Start of Block

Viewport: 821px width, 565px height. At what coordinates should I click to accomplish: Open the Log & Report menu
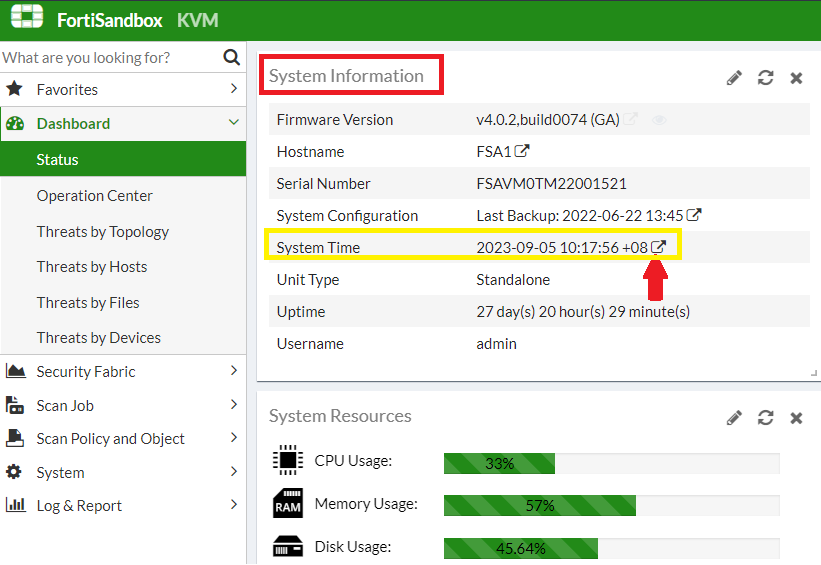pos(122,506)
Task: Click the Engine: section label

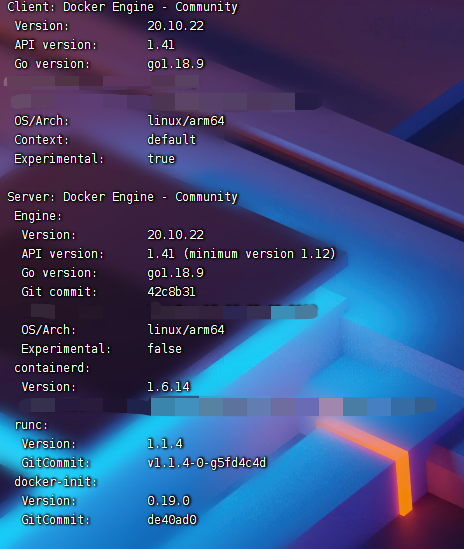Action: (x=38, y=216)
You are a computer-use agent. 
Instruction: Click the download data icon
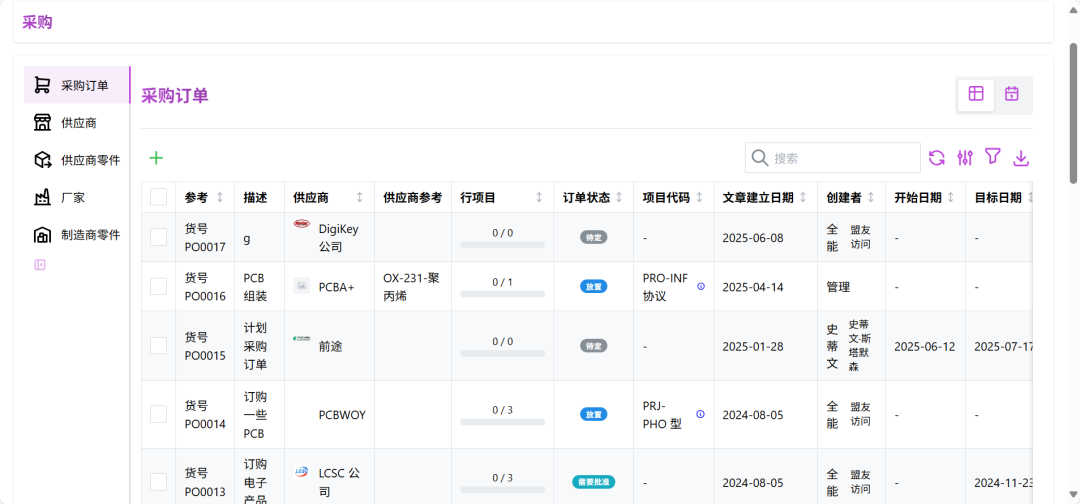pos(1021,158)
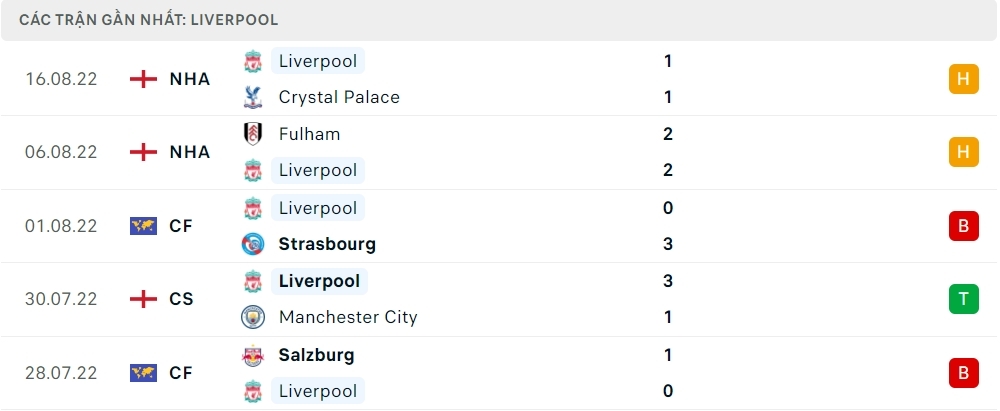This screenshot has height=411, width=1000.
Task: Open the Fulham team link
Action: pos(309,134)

End of Block

Your answer must be an exact copy of the lines from the one with "You are a computer-use agent." through the final line of the data, both included, without any pictures.

You are a computer-use agent. 
Instruction: Click the download data icon
pos(1021,158)
This screenshot has height=411, width=1000.
Task: Open the Fulham team link
Action: pos(309,134)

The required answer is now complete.